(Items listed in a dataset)
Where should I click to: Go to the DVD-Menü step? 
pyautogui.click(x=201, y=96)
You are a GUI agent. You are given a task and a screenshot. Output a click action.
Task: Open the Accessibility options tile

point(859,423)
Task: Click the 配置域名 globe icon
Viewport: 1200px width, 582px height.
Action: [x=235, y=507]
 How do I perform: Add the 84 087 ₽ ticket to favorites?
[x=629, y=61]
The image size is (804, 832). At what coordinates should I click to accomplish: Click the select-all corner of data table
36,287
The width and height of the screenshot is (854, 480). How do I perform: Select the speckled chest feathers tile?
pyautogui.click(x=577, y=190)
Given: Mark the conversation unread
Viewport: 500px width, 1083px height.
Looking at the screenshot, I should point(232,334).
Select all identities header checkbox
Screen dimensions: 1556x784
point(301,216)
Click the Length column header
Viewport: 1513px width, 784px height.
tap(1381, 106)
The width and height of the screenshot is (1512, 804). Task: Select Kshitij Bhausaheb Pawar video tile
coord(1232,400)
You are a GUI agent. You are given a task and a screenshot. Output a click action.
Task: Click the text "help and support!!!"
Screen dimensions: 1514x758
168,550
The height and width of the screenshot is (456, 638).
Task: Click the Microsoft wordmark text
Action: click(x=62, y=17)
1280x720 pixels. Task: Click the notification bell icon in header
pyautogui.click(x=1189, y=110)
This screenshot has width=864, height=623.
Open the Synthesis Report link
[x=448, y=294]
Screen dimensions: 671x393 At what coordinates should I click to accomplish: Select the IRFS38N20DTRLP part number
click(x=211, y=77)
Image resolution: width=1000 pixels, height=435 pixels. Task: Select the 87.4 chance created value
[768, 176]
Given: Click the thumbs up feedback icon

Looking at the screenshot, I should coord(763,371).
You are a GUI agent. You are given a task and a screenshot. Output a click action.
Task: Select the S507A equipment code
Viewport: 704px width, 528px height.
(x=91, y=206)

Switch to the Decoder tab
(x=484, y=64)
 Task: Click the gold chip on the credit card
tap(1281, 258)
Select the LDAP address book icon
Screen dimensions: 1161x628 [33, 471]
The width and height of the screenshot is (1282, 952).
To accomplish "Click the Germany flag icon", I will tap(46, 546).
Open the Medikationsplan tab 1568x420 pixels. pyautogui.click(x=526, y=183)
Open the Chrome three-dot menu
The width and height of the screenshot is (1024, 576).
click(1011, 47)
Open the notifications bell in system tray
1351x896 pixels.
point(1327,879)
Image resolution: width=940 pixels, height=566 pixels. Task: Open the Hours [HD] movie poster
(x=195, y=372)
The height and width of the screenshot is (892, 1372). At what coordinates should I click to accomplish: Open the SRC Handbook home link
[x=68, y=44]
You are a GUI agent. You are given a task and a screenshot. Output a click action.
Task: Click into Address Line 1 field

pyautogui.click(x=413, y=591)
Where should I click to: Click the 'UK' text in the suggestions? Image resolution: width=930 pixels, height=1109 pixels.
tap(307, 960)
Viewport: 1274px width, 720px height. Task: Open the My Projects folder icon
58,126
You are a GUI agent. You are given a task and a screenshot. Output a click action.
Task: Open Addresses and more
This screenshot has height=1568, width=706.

# WHAT THIS TASK INVOLVES
The required output is the stretch of entries above from the line containing "Viewport: 500px width, 1083px height." through the line containing "The width and height of the screenshot is (1282, 952).", reproduced exactly.

# ANSWER FOR THE TASK
Viewport: 500px width, 1083px height.
Looking at the screenshot, I should point(232,334).
Select all identities header checkbox
Screen dimensions: 1556x784
point(301,216)
Click the Length column header
Viewport: 1513px width, 784px height.
tap(1381, 106)
The width and height of the screenshot is (1512, 804). Task: Select Kshitij Bhausaheb Pawar video tile
coord(1232,400)
You are a GUI agent. You are given a task and a screenshot. Output a click action.
Task: Click the text "help and support!!!"
Screen dimensions: 1514x758
168,550
The height and width of the screenshot is (456, 638).
Task: Click the Microsoft wordmark text
Action: click(x=62, y=17)
1280x720 pixels. Task: Click the notification bell icon in header
pyautogui.click(x=1189, y=110)
This screenshot has width=864, height=623.
Open the Synthesis Report link
[x=448, y=294]
Screen dimensions: 671x393 At what coordinates should I click to accomplish: Select the IRFS38N20DTRLP part number
click(x=211, y=77)
Image resolution: width=1000 pixels, height=435 pixels. Task: Select the 87.4 chance created value
[768, 176]
Given: Click the thumbs up feedback icon

Looking at the screenshot, I should coord(763,371).
You are a GUI agent. You are given a task and a screenshot. Output a click action.
Task: Select the S507A equipment code
Viewport: 704px width, 528px height.
(x=91, y=206)

Switch to the Decoder tab
(x=484, y=64)
 Task: Click the gold chip on the credit card
tap(1281, 258)
Select the LDAP address book icon
Screen dimensions: 1161x628 [33, 471]
The width and height of the screenshot is (1282, 952).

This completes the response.